▶ _Assignment_
Pull out every line of the data below that contains the word "width", and copy each one.

▶ _Extracted records_
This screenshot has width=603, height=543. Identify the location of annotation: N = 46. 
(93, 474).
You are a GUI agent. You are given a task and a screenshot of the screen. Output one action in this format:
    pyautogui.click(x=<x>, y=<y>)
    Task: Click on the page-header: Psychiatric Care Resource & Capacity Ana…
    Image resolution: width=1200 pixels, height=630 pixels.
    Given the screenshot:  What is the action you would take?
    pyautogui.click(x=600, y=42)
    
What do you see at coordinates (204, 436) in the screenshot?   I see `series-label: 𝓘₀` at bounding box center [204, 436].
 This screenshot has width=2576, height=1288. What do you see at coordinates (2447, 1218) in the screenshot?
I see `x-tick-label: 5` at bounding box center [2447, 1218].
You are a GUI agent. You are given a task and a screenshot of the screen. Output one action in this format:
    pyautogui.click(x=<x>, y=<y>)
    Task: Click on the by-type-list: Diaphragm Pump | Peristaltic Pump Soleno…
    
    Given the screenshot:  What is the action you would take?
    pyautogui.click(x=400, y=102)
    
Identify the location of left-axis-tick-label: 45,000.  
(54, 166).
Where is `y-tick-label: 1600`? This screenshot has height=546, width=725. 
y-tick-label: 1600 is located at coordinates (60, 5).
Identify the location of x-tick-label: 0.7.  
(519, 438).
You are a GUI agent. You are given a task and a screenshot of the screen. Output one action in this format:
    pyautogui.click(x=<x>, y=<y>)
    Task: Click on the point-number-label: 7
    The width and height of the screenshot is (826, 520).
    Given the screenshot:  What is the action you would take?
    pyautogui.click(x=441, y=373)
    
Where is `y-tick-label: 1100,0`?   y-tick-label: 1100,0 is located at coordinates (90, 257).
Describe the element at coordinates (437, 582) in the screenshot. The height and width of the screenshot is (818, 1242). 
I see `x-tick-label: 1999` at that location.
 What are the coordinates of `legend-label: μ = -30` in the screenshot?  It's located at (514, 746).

▶ _Expected answer_
This screenshot has width=603, height=543. Identify the location of annotation: N = 46. 
    Image resolution: width=1200 pixels, height=630 pixels.
 This screenshot has width=2576, height=1288. What do you see at coordinates (2447, 1218) in the screenshot?
Where is `y-tick-label: 1600`? This screenshot has height=546, width=725. 
    The width and height of the screenshot is (826, 520).
Describe the element at coordinates (437, 582) in the screenshot. The height and width of the screenshot is (818, 1242). 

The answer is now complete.